(Stored data)
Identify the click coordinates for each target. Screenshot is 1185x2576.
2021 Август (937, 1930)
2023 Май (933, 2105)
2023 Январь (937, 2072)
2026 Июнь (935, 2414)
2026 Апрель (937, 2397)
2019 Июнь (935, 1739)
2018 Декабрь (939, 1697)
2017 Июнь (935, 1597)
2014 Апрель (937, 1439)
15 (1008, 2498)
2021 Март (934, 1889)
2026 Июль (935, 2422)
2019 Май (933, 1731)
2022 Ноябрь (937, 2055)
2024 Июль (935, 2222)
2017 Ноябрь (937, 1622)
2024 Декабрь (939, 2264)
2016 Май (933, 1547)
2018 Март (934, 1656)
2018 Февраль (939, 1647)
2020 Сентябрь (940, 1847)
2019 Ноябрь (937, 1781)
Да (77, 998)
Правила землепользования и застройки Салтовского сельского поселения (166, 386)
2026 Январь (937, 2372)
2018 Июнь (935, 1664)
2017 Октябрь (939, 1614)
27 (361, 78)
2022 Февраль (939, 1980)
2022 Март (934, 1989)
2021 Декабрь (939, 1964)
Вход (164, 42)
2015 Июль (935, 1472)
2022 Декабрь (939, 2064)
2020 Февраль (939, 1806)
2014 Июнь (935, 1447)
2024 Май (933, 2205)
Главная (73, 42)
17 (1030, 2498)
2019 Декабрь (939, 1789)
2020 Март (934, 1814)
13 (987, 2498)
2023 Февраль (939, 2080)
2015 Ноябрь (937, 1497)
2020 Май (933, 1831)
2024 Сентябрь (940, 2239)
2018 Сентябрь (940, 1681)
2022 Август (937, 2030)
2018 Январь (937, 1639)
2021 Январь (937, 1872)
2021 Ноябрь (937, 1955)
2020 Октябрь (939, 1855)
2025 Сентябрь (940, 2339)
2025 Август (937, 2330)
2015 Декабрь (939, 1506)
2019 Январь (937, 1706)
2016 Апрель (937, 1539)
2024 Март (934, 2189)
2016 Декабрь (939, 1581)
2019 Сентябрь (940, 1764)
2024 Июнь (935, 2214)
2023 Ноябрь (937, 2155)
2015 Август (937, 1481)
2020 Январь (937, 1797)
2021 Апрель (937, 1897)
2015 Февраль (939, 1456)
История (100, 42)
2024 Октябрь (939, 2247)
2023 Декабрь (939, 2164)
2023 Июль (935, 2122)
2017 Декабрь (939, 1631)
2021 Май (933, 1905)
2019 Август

• _Try it_
For each line of the data that has the word "Июнь", report that line.

• _Finished task_
2026 Июнь (935, 2414)
2019 Июнь (935, 1739)
2017 Июнь (935, 1597)
2018 Июнь (935, 1664)
2014 Июнь (935, 1447)
2024 Июнь (935, 2214)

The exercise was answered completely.